第47回 アンパンマンが本当に凄い件/瀧上伸一郎(流れ星)連載
公開日:2019/1/15
以前このコラムでも書きましたが、僕ら流れ星はショッピングモール等のイベントを大事にしています。
イベントのお客さんは老若男女集まります。
なので全世代笑わすネタをやらないといけません。
特に子どもにウケるのは本当に大事になります。
子どもにウケないと、
「パパ!ママ! つまんないから帰ろうよー!」
と言って子ども一人帰ろうとすると大人二人も帰る事になります。
合計3人です。
おじいちゃんおばあちゃんも来ていると合計5人のお客さんが減る事になるんです。
逆に子ども一人が
「面白そう! パパ!ママ! 見ていこうよ!」
と言うことによってお客さんが3~5人増える事になるんです。
これはデカイです。
子どもが
「ねー!ねー! 流れ星瀧上の“肘神様が生まれた街”買ってよー!」
と言ったらパパかママか両方のおじいちゃんおばあちゃん、誰かが買ってくれます(多分)。
これを専門用語で
“シックスポケット”
と言います。
子ども一人に対して、父、母、両祖父母合わせて“6つの財布”が動くという意味です。
そして日本中のシックスポケットを握っているのが、
アンパンマンです。
アンパンマンの子ども人気って本当に凄いんです。
僕の2歳の娘も今アンパンマンに激ハマり中です。
アンパンマンのリュックにアンパンマンのキャラクターのフィギュアを10体位入れて常に持ち歩いています。

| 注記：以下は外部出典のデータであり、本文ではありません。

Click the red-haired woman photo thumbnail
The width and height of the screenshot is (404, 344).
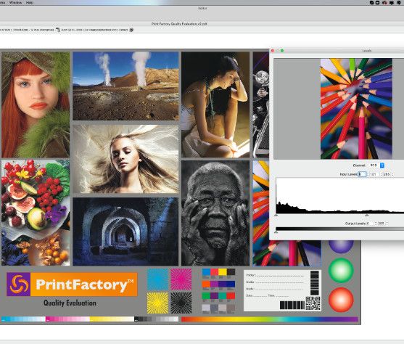click(x=36, y=105)
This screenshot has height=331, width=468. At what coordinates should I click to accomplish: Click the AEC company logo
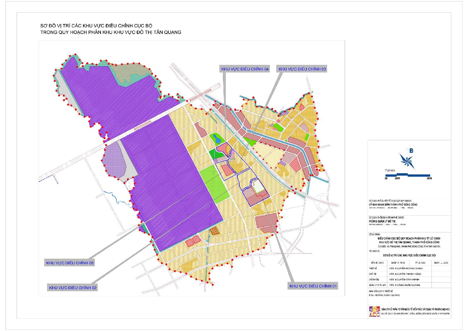point(374,311)
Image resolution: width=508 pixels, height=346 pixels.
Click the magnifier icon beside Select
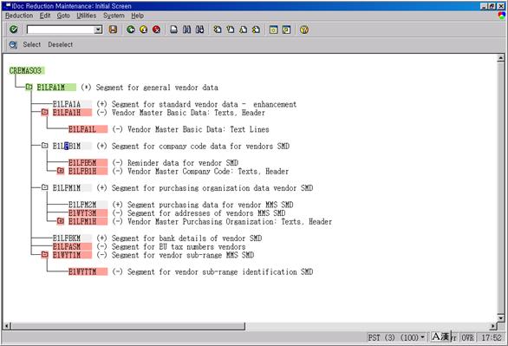pyautogui.click(x=13, y=45)

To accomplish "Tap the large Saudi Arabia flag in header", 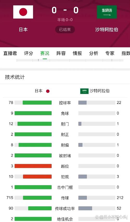I will [x=107, y=12].
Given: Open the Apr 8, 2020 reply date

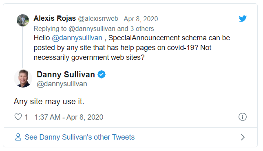Looking at the screenshot, I should (x=141, y=19).
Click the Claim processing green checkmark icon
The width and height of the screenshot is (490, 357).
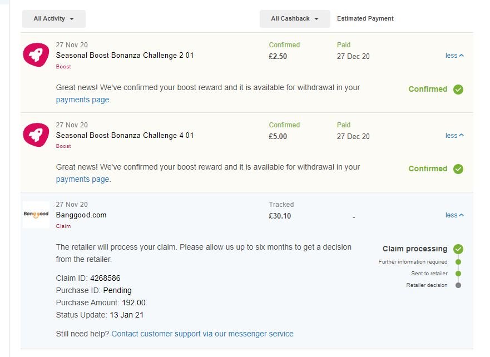[x=458, y=249]
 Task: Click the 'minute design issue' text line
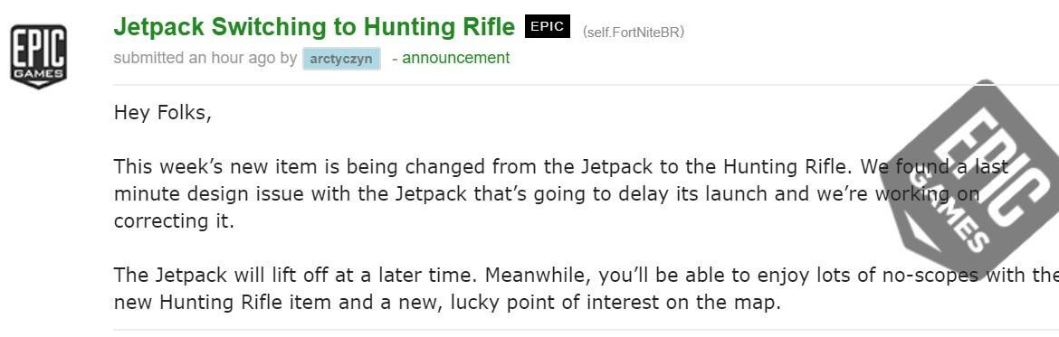[547, 194]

起きてすぐアンパンマンのオモチャで遊び、寝るときは枕元にアンパンマンのリュックを置いて眠りにつきます。
寝言も
「アンパンマン!」
です。
アンパンマン大好きです。
というかもう中毒レベルです。
起きてから寝るまで全てアンパンマンに支配されています。
アンパンマンのリュックを忘れて号泣している娘を見ると、こんなに悲しむくらいなら彼(アンパンマン)に出会わなければよかったのかなと、ELTの曲みたいな事を思ったりします。

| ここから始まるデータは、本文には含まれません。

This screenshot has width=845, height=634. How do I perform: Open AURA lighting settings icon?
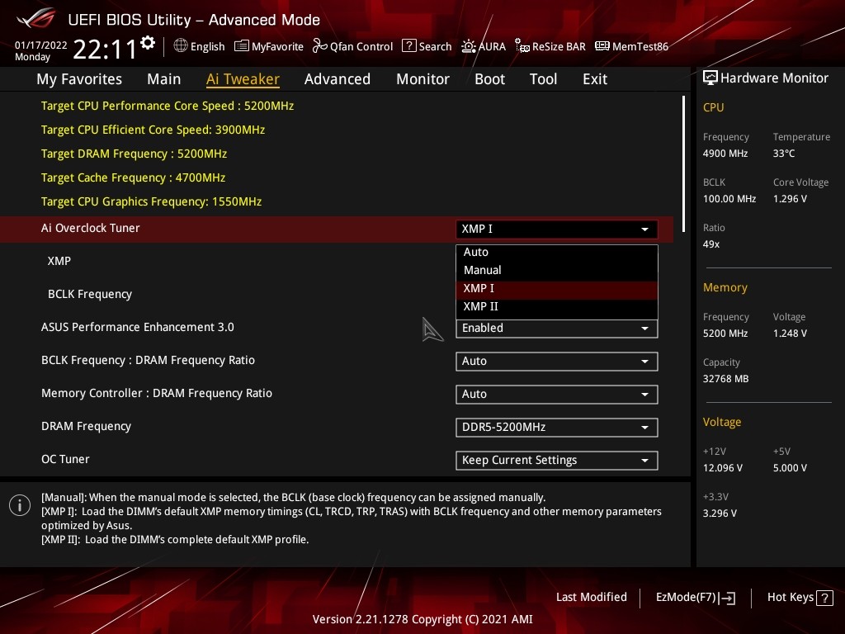click(469, 46)
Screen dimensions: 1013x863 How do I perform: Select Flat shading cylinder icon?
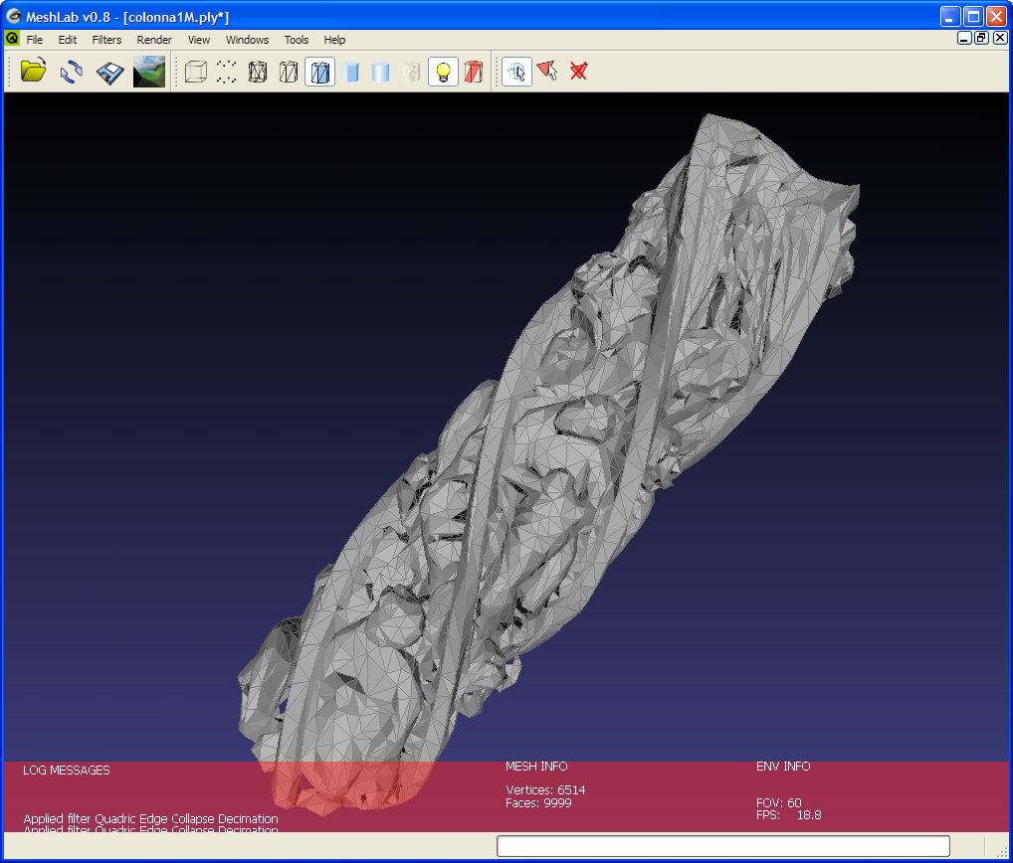(350, 72)
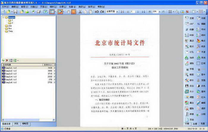The width and height of the screenshot is (208, 132).
Task: Toggle the side panel layout button
Action: coord(52,12)
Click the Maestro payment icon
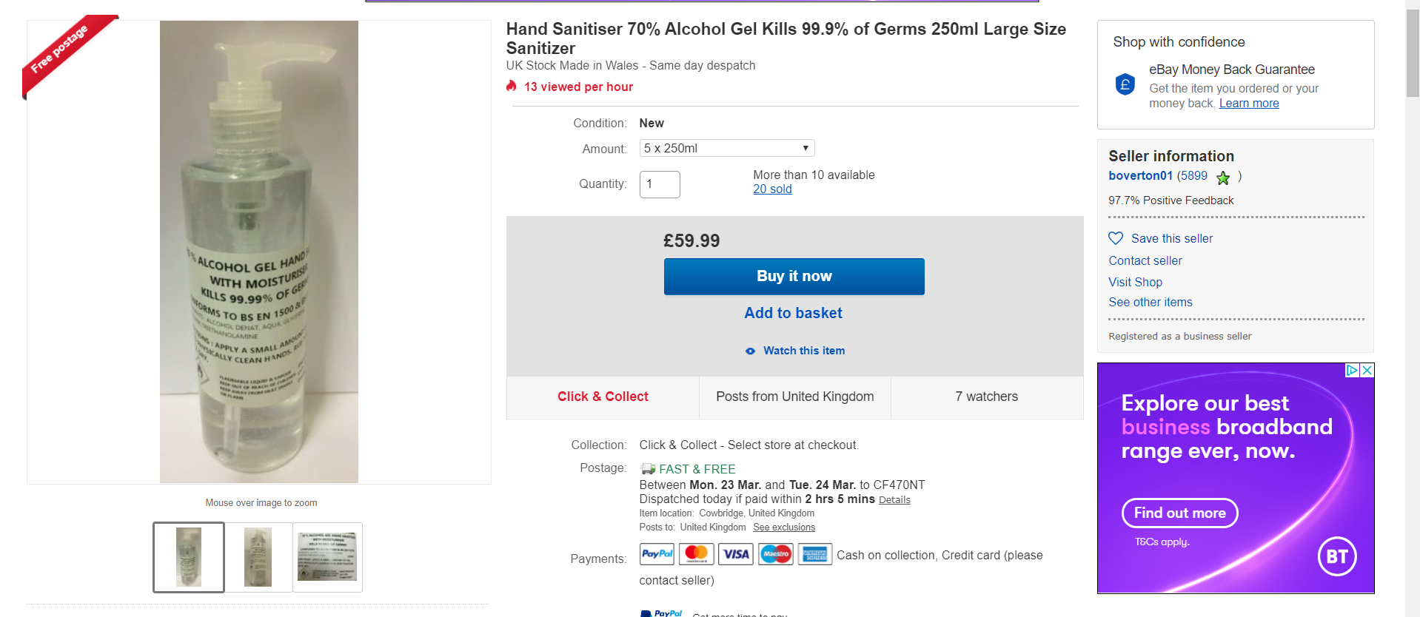 [x=775, y=553]
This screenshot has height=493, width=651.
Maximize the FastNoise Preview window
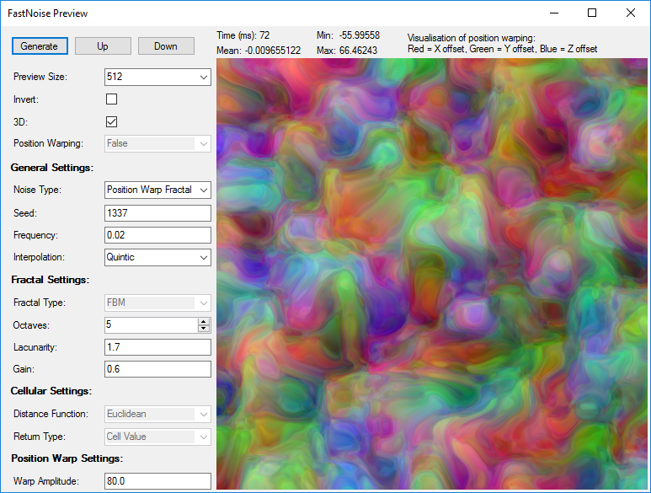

普段はなかなか飲まない麦茶もアンパンマンの水筒に入れると、まるで砂漠で3日間さ迷っていたのかと思う程ゴクゴク飲みます。
そして横浜にアンパンマン関連のありとあらゆる娯楽を詰め込んだ「横浜アンパンマンこどもミュージアム&モール」という恐ろしい施設があります。
ここに入ったが最後、子ども達は力果てるまで出てきません。
さらに恐ろしいのが入場料金です。
子どもの入場料は1500円。
何が凄いってちゃんと1歳から料金は払わないといけないんです。
どの施設でも3歳以下は無料になるのが当たり前の中で物凄い強気の値段設定です。
あのディズニーランドが3歳以下は無料な事を考えるとアンパンマンこどもミュージアムの値段設定の強気さが解ると思います。
これはアンパンマンサイドがケチだ!と言っているのでは無く、
“1歳からちゃんと楽しめる”
というアンパンマンの魅力が凄いという話です。
それじゃあ大人の入場料はいくらなのかと言いますと、
1500円です。
子どもと同じ料金です。
ちなみに子どもは物凄く楽しめる施設ですが、大人向けのアンパンマンの乗り物があるとかは無いです。
傾斜角度80度! ほぼ直角の体感で最高速度110キロの猛スピードで一気に駆け抜ける! アンパンマンサイクロン! とかは一切ありません。
基本は子どもが楽しそうにしているのをニコニコ見守る感じになります。
2歳の娘に向かって
「俺は行かないから行ってきなよ!」
と言える訳もありません。
要するに子どもが一人入場すると必然的に大人は絶対に入場しないといけないのを上手く利用した入場料金設定になっています。
これはアンパンマンサイドがケチだ!という話では無く、
理想的な“シックスポケット”の使い方をしていて感心した。
という話です。
本当です。
そしてアンパンマンの何が凄いって最終回がありません。
ずっと続いています。
子ども達が大きくなってアンパンマンを卒業してもまた次の子ども達がアンパンマンを好きになります。
人気の永久機関です。
よくインタビューでライバルの芸人さんは誰ですか?
と聞かれるんですが、その時は、
「アンパンマンです!」
と答えるようにしています。
ボケっぽく言ってるので本気にされないんですけど、僕らは本気でアンパンマンをライバル視しています。
ライバルというか理想です。
いつか“流れ星ミュージアム”を作りたいと考えています。笑
バタコさんですら娘のこの食い付きです。
アンパンマンへの食い付きは更にヤバいです。
でも娘が一番好きなのは、“かつぶしまん”です。